The end is nigh for iPhone lightning ports and chargers

While most phones have been sporting USB-C ports for years, Apple has long held out against aligning itself with this standard. That is however set to become a thing of the past, with the tech behemoth finally bowing to regulatory pressure.

Since the iPhone 5 first burst onto the scene in 2012, all of Apple’s models up to the current iPhone 13 and 14 iterations have sported Lightning power connectors and ports – Apple’s proprietary 8-pin charging and connectivity technology. That’s all set to change as of December 28th 2024 though, as that’s the deadline that the European Commission has set for all electronic devices to have a USB-C port. Though the law technically only applies to EU countries, it’s widely assumed that Apple will apply the change globally rather than making two different versions.

What will the change mean for iPhone users?

Although as of late 2024 all Apple phones will have to have USB-C ports, if you have an existing iPhone 12, iPhone 13 or another model you don’t need to ditch your lightning charger – it only applies to newly shipped products. What it does mean though is that anyone changing their mobile contracts from another brand’s smartphone, such as a Samsung Galaxy S22, to an iPhone, won’t need to buy a new charger and can simply use their old one.

What will the first iPhone with a USB-C port be?

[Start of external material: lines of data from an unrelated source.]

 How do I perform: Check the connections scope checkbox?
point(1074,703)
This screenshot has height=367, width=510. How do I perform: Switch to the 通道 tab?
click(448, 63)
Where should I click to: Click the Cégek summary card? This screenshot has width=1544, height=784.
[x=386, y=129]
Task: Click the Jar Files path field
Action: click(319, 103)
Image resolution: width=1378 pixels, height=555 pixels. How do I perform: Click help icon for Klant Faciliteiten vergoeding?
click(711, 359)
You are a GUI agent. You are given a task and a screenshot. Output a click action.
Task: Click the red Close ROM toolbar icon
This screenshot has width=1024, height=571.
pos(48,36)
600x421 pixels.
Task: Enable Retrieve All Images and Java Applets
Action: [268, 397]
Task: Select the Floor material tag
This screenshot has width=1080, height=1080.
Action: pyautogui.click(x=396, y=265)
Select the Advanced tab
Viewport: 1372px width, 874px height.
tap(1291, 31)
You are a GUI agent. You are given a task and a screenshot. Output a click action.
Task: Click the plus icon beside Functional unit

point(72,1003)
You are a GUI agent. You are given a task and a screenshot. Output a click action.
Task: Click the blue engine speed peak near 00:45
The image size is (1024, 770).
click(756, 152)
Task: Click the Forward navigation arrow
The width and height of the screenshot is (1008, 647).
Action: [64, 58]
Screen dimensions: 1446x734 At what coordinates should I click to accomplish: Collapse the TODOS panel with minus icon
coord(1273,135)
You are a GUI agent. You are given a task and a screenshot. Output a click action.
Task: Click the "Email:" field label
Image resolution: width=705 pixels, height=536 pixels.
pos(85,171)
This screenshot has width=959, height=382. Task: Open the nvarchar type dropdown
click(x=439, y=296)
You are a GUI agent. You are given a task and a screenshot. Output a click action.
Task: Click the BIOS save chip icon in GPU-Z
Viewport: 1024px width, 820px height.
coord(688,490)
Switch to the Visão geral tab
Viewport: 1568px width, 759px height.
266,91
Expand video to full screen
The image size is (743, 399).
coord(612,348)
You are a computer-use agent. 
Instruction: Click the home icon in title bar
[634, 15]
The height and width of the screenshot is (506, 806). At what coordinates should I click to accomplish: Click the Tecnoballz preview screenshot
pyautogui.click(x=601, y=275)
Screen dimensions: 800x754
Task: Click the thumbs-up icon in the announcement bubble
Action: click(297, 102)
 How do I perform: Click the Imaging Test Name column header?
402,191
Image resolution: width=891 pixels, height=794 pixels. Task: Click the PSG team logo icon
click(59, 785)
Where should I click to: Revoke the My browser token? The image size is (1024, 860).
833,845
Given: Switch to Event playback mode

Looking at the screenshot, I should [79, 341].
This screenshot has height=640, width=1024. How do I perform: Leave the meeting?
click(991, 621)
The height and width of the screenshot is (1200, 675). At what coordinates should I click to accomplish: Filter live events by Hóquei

Assuming that the iPhone 15 will come out next year followed by iPhone 16 in 2024, it’s likely that the latter at least will come with USB-C, though Apple may decide to get ahead of the game and ship the 15 models with it. As well as chargers, other phone accessories will also be required to make the change, so if you’re in the market for iPhone deals expect USB-C to be a common sight.

The future of chargers

So it seems that for now at least, USB-C is king. But things can move pretty fast in the world of smartphones, and today’s standard can soon become yesterday’s old news, and with things like wireless charging and connectivity becoming more common, the days of cables themselves could soon be numbered.